SAFL optimization recommendations

The section provides examples of search optimizations in query language Search Anywhere Framework Language (далее - SAFL). For more information about the list of commands and their purpose, see here .

Full-text search simplifies the functionality for processing raw events, but its use increases the consumption of computing resources. If you know exactly which fields to search for, then it is better to specify them.
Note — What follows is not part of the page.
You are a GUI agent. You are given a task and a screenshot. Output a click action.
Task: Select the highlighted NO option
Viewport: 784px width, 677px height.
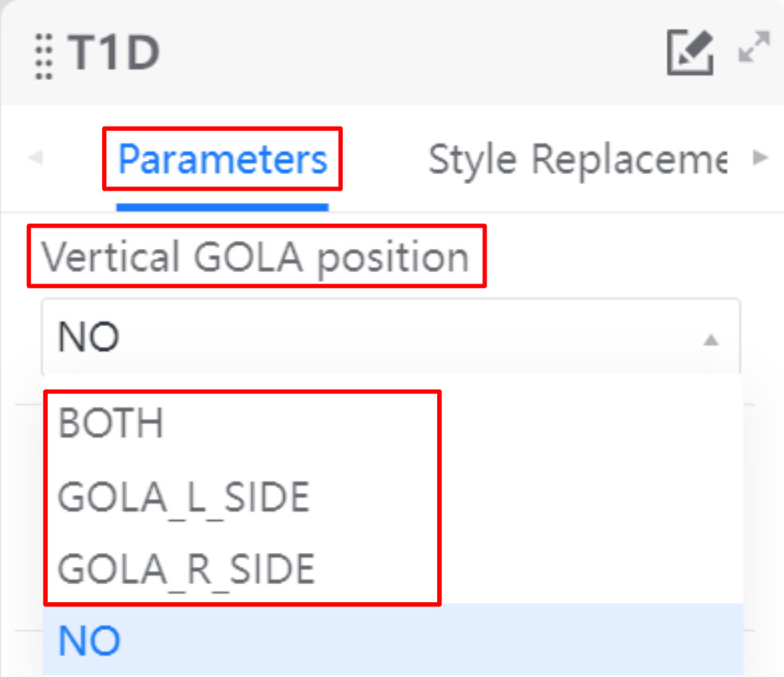coord(393,640)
Example query for full-text search of login events:

source sm_cs_auth_indexes
| search "*4624*"

The event code is stored in the event.code field and it is recommended to use the following search:

source sm_cs_auth_indexes
| search event.code="4624"

Using wildcards

To search by value pattern in SAF it is possible to use wildcards. Searching using wildcards increases the number of events to search and requires more computing resources. The file.path field contains both the path to the file and its name

source sm_cs_auth_indexes
| search file.path="*/example.json"

In such cases, it is recommended to use data parsing from the source according to the standard ECS. After applying ECS parsing, two fields will be available: file.path - path to the file, file.name - file name. The search will be performed on the specific value for the field, in this case file.name with the value example.json.

source sm_cs_auth_indexes
| search file.name="example.json"

Both examples perform the same task, but in the second example the search is more optimized and uses minimal cluster resources.

Use filtering before data manipulation

For best performance, it is recommended to use data filtering. If you need to filter already processed data, you can use the where command.

The example searches for all events with event.code="4624" and then filters by the user.name field:

source sm_cs_auth_indexes
| search event.code="4624"
| aggs count by user.name, host.name, source.ip
| where user.name=="maksimov.m"

Search with direct condition

При выполнении прямого поиска используется меньше ресурсов, чем при обратном поиске.

Search with negation condition:

source sm_cs_auth_indexes
| search user.name!="SMART-DC$" AND event.action!="logged-in"

Search with direct condition:

source sm_cs_auth_indexes
| search user.name="maksimov.m" AND event.action="logged-out"

Statistics calculation commands

В SAF есть команды подсчета статистики: aggs и stats.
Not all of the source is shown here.